DER SCHOCK DER BILDER: FOTOS, FILME UND ZEICHNUNGEN Die Bilder, Fotografien und Filme, die in den Wochen und Monaten nach der Befreiung der Lager und der Arbeit der Alliierten aufgedeckt werden, unterstreichen das Ausmaß und die Gewalt der nationalsozialistischen und Pro-Kriminenverbrechen. einen erheblichen Schock in der westlichen öffentlichen Meinung auslösen. Wenn die Armeeeinheiten, die diese Bilder gemacht haben, teilweise darauf vorbereitet waren, ihre psychologische Wirkung zu ertragen, den Effekt, den die Bilder der entheiligten Leichen der Überlebenden auf die westliche öffentliche Meinung haben, Skelettleichen und körperliche Folgen der medizinischen Experimente, die an einigen Deportierten durchgeführt wurden, sind erheblich. Zwar war die Existenz der Konzentrationslager während des Konflikts bekannt, aber es gab für das "allgemeine Publikum" fast keinen visuellen Hinweis darauf, was dort geschehen konnte. Weder die Gerüchte noch die von den wenigen Flüchtigen getragenen Beschreibungen hatten es geschafft, das Grauen der Lager in seinem ganzen Ausmaß zu beschreiben. Trotz ihrer Bemühungen, die schreckliche Realität zu beschreiben, die sie entdecken, sind die Journalisten mit dem Unglauben eines Teils der Leser konfrontiert. Die Bilder bieten dann das Mittel, einen Beweis dafür zu liefern, was passiert ist, sie ermöglichen es auch, den Grausamkeiten Gestalt zu verleihen und die Öffentlichkeit zu überzeugen. Verkohlte Körper und Schädel, im Lagerhof oder in einem Waggon zusammengepferchte Leichen, hastig in Massengräber wie in Bergen-Belsen abgeworfen, rufen Staunen und ein wahres Entsetzen hervor. Die Fotografien und Filme haben das Ausmaß und die Gewalt der Auswirkungen des NS-Konzentrationssystems auf eine Weise erfasst, die viel aussagekräftiger ist als die Worte.

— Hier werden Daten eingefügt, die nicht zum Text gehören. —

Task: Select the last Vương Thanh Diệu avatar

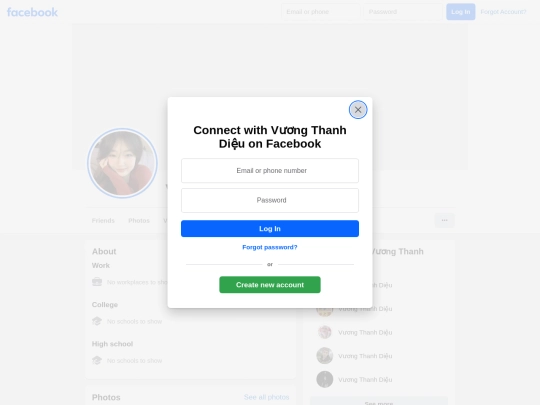Action: 324,380
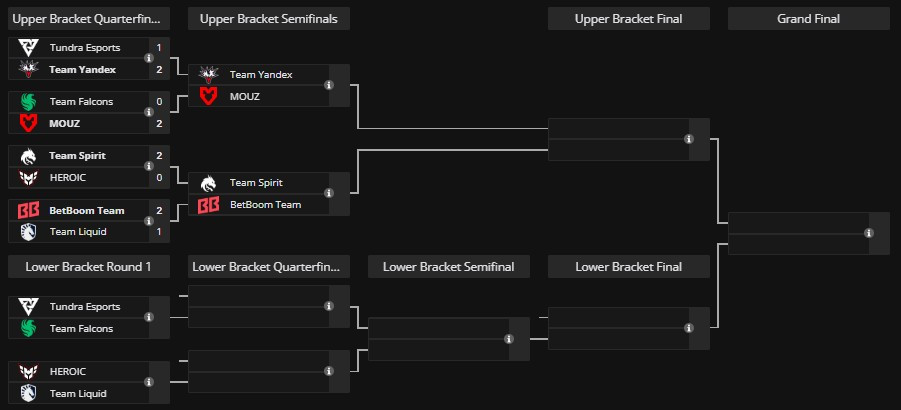Screen dimensions: 901x410
Task: Select MOUZ in the upper quarterfinals
Action: point(64,124)
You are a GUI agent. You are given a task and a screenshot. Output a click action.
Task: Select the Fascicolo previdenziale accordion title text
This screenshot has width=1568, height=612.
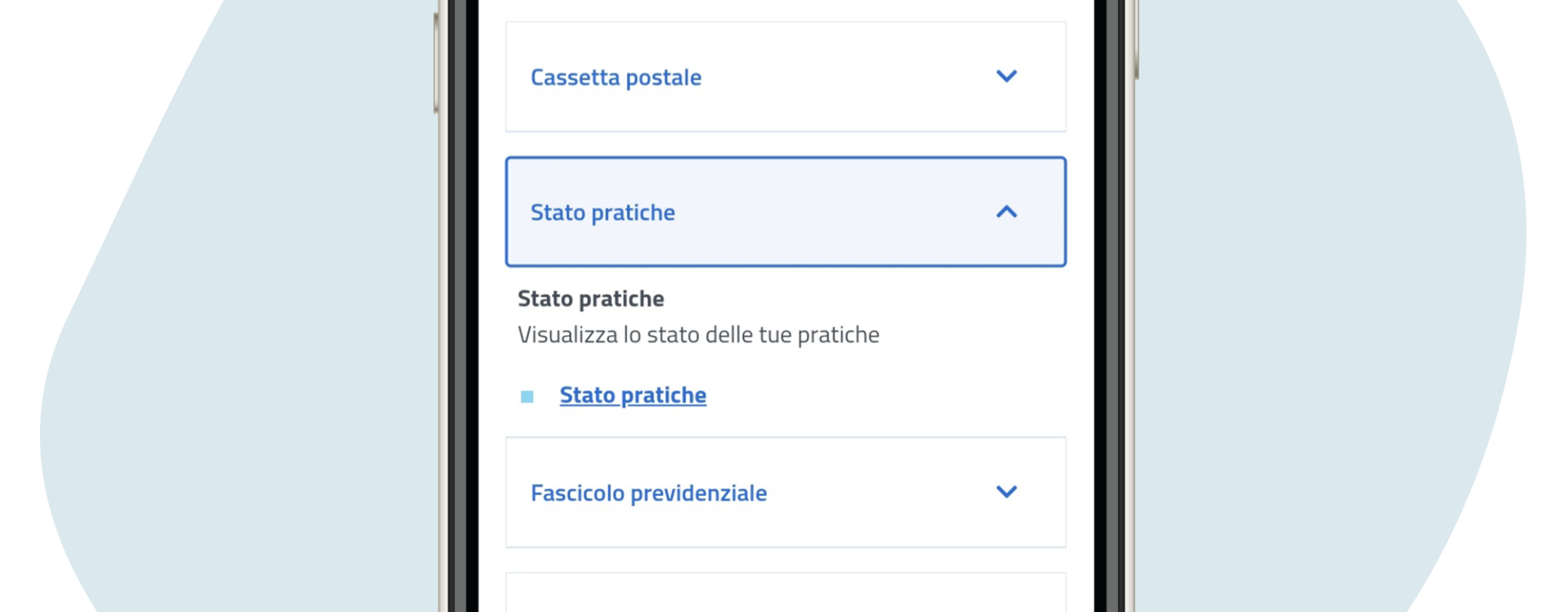pos(648,493)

Artikel veröffentlicht in der Ausgabe vom 24. April 1945 von L Humanité. © BnF
Ausstellung "Die Hitlerverbrechen", Kunstmuseum Besançon, Herbst 1945. © Museum des Widerstands und der Deportation, Besançon
Die Entdeckung der Lager und der Überlebenden durch alliierte Soldaten. D.R.